EXERCISE AIM:
Below are some records; quote exactly the lines from the one that contains "This screenshot has width=1002, height=604." through the one that contains "Given: Click the Lata produkcji column header", inclusive, and no others.

MATERIAL PROVIDED:
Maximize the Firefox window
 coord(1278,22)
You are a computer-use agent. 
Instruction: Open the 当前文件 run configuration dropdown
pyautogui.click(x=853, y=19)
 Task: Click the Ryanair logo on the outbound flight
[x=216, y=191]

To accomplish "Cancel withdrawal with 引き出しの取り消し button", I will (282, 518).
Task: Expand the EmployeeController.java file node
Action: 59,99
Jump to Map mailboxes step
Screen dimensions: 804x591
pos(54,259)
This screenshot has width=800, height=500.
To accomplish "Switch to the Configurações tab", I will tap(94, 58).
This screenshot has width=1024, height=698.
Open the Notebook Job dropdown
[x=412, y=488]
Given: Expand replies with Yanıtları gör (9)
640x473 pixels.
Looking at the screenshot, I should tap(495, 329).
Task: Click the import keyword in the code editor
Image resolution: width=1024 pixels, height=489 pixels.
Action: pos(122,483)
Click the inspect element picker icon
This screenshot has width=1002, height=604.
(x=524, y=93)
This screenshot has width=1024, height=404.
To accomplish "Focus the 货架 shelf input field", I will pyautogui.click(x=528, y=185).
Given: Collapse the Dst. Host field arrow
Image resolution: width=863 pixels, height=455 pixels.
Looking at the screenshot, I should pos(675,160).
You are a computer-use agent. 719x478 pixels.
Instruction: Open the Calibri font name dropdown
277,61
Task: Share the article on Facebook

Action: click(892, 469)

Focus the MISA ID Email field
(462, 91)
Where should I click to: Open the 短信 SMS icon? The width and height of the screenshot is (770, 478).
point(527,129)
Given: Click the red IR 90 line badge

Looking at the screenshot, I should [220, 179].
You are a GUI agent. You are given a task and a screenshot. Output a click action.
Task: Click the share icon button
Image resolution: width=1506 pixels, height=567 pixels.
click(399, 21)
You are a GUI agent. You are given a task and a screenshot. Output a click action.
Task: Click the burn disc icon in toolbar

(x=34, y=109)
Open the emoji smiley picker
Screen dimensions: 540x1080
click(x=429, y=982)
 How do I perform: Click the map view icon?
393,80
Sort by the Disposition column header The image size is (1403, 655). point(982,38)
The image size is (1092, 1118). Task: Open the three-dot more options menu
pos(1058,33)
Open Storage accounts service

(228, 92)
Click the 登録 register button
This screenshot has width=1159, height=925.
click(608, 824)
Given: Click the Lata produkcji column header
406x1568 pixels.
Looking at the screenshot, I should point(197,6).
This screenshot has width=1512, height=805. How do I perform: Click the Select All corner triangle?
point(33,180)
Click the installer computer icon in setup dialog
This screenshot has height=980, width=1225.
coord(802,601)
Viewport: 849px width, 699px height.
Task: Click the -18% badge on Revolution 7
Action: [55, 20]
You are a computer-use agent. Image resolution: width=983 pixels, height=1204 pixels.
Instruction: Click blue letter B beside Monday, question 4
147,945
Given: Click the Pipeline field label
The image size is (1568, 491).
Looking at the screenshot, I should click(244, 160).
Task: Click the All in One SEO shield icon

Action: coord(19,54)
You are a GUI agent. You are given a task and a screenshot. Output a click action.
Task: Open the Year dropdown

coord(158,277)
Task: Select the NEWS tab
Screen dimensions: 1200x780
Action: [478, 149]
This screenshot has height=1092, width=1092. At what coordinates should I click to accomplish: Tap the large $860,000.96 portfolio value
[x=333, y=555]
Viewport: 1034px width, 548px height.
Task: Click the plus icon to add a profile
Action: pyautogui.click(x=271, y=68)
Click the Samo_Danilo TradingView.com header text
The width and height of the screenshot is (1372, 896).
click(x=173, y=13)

RESULT OF THIS EXERCISE:
This screenshot has width=1002, height=604.
(x=524, y=93)
This screenshot has width=1024, height=404.
To accomplish "Focus the 货架 shelf input field", I will pyautogui.click(x=528, y=185).
Given: Collapse the Dst. Host field arrow
Image resolution: width=863 pixels, height=455 pixels.
Looking at the screenshot, I should pos(675,160).
You are a computer-use agent. 719x478 pixels.
Instruction: Open the Calibri font name dropdown
277,61
Task: Share the article on Facebook

Action: click(892, 469)

Focus the MISA ID Email field
(462, 91)
Where should I click to: Open the 短信 SMS icon? The width and height of the screenshot is (770, 478).
point(527,129)
Given: Click the red IR 90 line badge

Looking at the screenshot, I should [220, 179].
You are a GUI agent. You are given a task and a screenshot. Output a click action.
Task: Click the share icon button
Image resolution: width=1506 pixels, height=567 pixels.
click(399, 21)
You are a GUI agent. You are given a task and a screenshot. Output a click action.
Task: Click the burn disc icon in toolbar

(x=34, y=109)
Open the emoji smiley picker
Screen dimensions: 540x1080
click(x=429, y=982)
 How do I perform: Click the map view icon?
393,80
Sort by the Disposition column header The image size is (1403, 655). point(982,38)
The image size is (1092, 1118). Task: Open the three-dot more options menu
pos(1058,33)
Open Storage accounts service

(228, 92)
Click the 登録 register button
This screenshot has width=1159, height=925.
click(608, 824)
Given: Click the Lata produkcji column header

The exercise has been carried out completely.